The late actor has a legacy of humanitarian work

Wells was famously charitable and made headlines for over the years for giving back to the community. In the early ’90s, the LA Times reported that Wells was launching an accessible clothing line tailored to the elderly and disabled. “Why shouldn’t the elderly, who have no one, be treated as the young people they were 30 years ago?” Wells reasoned, noting that self-esteem and style go a long way for people as they age. The project continued on for years under the name Wishing Wells Collections, and it was just one of Wells’ humanitarian efforts. According to the Idaho Statesman, Wells lived in Idaho for years and founded the nonprofit Idaho Film and Television Institute. She served on the Idaho Film Industry Advisory Committee and taught acting classes, too.
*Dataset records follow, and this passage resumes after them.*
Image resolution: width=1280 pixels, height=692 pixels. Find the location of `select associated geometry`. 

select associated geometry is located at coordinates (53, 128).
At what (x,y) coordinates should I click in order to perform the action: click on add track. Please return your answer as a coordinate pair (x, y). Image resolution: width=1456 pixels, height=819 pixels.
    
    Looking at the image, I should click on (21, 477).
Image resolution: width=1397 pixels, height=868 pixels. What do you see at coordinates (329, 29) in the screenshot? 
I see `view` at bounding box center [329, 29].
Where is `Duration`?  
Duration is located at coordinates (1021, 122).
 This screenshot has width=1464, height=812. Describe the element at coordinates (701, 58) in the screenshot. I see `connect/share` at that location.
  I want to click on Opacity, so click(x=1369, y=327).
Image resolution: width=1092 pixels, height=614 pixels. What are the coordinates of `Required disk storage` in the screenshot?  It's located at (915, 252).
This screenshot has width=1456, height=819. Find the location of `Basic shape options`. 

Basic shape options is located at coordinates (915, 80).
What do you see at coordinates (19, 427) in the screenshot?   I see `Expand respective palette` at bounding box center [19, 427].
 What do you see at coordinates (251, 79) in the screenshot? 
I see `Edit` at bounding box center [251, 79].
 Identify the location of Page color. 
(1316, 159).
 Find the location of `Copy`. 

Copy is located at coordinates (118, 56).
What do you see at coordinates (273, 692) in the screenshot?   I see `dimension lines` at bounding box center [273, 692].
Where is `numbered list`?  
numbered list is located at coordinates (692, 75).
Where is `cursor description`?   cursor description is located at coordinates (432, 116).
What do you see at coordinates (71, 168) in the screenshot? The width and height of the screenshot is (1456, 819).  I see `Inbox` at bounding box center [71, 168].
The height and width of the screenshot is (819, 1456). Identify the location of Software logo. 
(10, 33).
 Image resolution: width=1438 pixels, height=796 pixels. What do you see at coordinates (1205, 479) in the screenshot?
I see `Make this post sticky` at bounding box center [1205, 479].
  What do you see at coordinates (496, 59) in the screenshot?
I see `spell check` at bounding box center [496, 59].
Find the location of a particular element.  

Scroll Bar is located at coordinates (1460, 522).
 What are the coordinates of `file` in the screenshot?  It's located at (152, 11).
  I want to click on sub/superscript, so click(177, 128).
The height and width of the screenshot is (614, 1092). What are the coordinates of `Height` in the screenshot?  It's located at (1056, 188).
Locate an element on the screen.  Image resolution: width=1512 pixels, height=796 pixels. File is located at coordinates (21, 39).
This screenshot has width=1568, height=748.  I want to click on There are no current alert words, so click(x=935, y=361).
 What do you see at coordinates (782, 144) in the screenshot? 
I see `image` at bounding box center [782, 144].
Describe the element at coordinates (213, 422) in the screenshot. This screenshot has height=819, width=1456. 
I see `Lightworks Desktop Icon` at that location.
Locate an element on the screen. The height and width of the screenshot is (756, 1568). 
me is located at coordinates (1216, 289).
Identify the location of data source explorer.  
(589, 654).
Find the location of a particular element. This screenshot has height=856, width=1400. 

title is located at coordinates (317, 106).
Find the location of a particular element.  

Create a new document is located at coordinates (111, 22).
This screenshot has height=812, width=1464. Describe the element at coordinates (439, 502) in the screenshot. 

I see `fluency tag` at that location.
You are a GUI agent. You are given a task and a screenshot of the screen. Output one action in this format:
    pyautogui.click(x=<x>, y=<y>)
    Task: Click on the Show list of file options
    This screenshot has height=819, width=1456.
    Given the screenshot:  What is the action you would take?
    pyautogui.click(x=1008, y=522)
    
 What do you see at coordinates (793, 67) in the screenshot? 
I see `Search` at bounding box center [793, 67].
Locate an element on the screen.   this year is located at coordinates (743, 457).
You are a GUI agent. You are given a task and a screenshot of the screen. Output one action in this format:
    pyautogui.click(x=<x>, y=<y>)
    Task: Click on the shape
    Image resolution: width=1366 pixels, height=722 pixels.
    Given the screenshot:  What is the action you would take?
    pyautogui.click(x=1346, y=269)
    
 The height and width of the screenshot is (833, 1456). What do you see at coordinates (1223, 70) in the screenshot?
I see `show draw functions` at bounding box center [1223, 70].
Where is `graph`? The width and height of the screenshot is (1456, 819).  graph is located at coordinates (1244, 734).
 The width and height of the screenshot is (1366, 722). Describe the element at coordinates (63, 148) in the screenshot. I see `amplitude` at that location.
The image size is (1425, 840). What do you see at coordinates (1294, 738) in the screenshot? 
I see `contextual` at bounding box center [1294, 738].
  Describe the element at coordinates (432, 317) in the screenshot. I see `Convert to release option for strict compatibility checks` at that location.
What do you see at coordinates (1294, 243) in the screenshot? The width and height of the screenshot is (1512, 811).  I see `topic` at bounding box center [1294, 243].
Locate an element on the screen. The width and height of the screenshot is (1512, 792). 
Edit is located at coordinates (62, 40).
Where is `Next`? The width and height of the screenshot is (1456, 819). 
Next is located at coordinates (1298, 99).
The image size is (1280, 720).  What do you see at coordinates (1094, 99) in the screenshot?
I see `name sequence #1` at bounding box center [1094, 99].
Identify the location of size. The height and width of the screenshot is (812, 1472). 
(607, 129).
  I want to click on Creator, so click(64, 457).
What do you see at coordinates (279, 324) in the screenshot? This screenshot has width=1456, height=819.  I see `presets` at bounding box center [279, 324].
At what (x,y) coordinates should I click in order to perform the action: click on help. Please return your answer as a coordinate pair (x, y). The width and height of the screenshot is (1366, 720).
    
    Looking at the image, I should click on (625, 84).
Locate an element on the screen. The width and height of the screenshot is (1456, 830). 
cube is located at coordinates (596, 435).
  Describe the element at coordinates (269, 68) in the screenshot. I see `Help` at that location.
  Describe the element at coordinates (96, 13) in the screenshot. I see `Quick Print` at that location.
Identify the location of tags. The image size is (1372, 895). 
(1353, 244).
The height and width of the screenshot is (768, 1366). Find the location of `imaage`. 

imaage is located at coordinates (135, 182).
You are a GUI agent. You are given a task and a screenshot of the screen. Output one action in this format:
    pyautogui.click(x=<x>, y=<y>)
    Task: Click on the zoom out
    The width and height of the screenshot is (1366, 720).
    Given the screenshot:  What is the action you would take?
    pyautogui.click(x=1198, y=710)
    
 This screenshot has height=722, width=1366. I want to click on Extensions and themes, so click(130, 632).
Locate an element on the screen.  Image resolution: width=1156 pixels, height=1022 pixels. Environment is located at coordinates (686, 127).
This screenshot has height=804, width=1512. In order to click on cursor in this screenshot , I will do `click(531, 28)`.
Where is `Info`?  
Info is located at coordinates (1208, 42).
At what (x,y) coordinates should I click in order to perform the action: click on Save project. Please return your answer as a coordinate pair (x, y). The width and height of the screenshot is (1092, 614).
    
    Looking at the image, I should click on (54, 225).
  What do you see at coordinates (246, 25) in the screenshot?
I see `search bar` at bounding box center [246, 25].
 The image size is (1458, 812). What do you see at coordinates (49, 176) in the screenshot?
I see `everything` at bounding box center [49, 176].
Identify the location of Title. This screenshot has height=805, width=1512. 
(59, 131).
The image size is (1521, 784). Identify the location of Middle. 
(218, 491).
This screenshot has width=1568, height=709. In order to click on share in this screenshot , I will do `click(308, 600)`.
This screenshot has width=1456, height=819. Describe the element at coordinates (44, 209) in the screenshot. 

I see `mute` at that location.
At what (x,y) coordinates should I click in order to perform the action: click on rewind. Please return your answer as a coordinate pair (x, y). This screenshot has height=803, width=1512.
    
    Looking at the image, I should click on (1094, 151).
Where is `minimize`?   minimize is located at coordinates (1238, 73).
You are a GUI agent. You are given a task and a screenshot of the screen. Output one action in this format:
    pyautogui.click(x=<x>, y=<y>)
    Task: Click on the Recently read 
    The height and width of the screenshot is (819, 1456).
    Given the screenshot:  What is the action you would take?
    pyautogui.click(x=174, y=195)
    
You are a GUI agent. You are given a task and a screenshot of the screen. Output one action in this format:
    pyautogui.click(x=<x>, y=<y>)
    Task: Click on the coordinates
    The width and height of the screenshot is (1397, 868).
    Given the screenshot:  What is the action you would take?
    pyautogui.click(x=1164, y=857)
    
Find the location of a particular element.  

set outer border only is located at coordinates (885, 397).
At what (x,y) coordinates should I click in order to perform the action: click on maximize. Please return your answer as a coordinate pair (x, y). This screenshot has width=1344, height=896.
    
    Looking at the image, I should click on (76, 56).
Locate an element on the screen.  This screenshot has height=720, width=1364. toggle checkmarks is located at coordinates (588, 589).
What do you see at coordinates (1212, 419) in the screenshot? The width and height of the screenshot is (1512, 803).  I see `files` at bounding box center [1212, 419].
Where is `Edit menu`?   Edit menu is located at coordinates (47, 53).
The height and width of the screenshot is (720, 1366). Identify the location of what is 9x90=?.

Wells’ charity support continued through the end of her life. She passed away in December 2020 from the COVID-19 virus, and her obituary in Variety invited remembrance donations to be made to the Tennessee elephant refuge Elephant Sanctuary, Reno, Nevada’s science center and discovery museum, and the Shambala Preserve in California. A few years before her death, Wells was hospitalized with an infection, but expressed some guilt when a friend made her a GoFundMe for medical bills. “I can handle it! I can get a job and go to work,” she told Inside Edition, but she also admitted that facing a medical crisis in her later years wasn’t easy. “It is scary,” she told the outlet, echoing her own words from decades earlier. “If you don’t have a family or a husband or anybody that’s got a bankroll for you, it’s expensive.”

After her passing, Wells was memorialized by those who knew her, including “Gilligan’s Island” co-star Louise and Drema Denver, wife to the series’ late star, Bob Denver. Denver spoke highly of Wells in an interview with Inside Edition, saying, “She was a really fun, inquisitive, curious, wonderful person.” It’s no wonder Wells ultimately embraced her legacy as Mary Ann; she clearly shared the same open-hearted nature as the character who made her a classic TV icon.